My family was very happy; the fireplace was burning and I have treated my husband and kids with Russian traditional meal. The cooking took me 40 minutes most, simple and rustic, but very unique and delicious. Our day off was perfect – good food, the beautiful snowy view from our dining room and cozy atmosphere. We would like to see the first spring flowers, but have yet enjoyed one of the last tricks winter has played on us. Welcome to our home!
For the Cornish Hens:
- 1-2 Cornish hens, 1-1 1/2 lb. each
- salt and freshly ground pepper
- 3 Tbsp. olive oil
- 1 Tbsp. smoked paprika
- 3-4 garlic cloves, minced
For the potatoes:
- 1 lb. young potatoes, skin on
- salt to taste
- fresh herbs, chopped (parsley, dill, rosemary)
- 2 Tbsp. butter, melted
For the cucumber salad:
- 1 long cucumber (or 2-4 small ones), cleaned, peeled
- 3-4 garlic cloves, minced
- 1 tsp fresh lemon juice
- fresh herbs of your choice (parsley or dill)
- 2-3 Tbsp. plain yogurt or sour cream
- salt and freshly ground pepper to taste
To make the cucumber salad:
Peel and thinly slice the cucumbers, then place the slices in a salad bowl. In another bowl mix together the garlic, yogurt, lemon juice, fresh herbs, salt and pepper and stir until well mixed. Pour the dressing over the cucumbers and toss gently. Serve it as a side dish for Cornish hens.
To make the roasted potatoes:
Preheat an oven to 400°F (200°C).
Put the potatoes in a large pot and add water to cover the potatoes by 2 inches. Season the water with salt and bring to a boil over medium-high heat. Reduce the heat to medium-low and simmer until the potatoes almost done, 10 minutes. Drain the potatoes well.
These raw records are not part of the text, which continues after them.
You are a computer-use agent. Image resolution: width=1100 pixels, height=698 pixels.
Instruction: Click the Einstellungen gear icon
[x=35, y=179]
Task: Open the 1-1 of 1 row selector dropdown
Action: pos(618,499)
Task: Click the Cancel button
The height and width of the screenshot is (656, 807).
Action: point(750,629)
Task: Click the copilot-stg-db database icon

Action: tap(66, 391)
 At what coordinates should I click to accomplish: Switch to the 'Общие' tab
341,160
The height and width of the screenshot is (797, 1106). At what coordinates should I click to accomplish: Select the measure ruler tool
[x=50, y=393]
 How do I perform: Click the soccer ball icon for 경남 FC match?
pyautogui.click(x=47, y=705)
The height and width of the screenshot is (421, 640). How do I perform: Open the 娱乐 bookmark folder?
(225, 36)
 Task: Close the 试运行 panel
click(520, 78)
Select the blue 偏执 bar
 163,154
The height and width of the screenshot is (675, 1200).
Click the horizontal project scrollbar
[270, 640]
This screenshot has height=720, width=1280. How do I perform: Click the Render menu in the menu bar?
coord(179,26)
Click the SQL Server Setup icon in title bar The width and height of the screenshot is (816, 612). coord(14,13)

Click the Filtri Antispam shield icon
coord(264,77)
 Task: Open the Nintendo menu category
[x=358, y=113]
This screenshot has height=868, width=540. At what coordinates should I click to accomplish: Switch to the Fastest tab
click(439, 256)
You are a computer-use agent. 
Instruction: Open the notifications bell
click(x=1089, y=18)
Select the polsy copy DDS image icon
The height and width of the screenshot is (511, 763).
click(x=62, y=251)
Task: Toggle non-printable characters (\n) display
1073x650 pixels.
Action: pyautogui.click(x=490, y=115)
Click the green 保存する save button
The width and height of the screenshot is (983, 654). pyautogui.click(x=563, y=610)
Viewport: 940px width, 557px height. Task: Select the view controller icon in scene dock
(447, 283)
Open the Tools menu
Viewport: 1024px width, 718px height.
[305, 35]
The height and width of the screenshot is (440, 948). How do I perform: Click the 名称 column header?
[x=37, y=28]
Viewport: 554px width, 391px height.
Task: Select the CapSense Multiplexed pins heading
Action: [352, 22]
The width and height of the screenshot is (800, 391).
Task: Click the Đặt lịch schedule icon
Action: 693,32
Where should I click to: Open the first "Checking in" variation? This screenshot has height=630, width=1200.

Arrange the potatoes in a single layer in a large roasting pan. Pour the melted butter over them and turn to coat well. Sprinkle with the salt, and turn the potatoes again. Roast until the skins are slightly wrinkled and the insides are tender and creamy when pierced with the tip of a sharp knife, 15 minutes. Serve with fresh herbs.
Note: Scour streets and buildings sites for a couple of house bricks, then wrap them in foil. When placed on Cornish hens or chicken, the bricks very effectively keep them pressed flat on the frying pan, giving an unbelievably crisp skin. This is how it was done in “the old days”. If you don’t have brick (I didn’t have it-)), a cast-iron pan, bottom covered with foil, will do the trick.
To make the Cornish Hens under a brick:
Cut out the backbone of the Cornish hens and open up flat on a cutting board, pressing down well with your hands to flatten the cornish hen completely. Brush both sides with oil, season well with garlic, salt, pepper and paprika.
Preheat a frying pan, and pep are the bricks or cast-iron pan. Place the Cornish hens skin side down on the hot pan, put the bricks/ cast-iron pan on top, and cook until the skin is golden brown, about 10-12 minutes. Turn over, and cook the other side until just cooked through and the juices run clear when a thigh is pierced, about another 10 minutes, depending on size.
Serve hot with roasted potato and salad.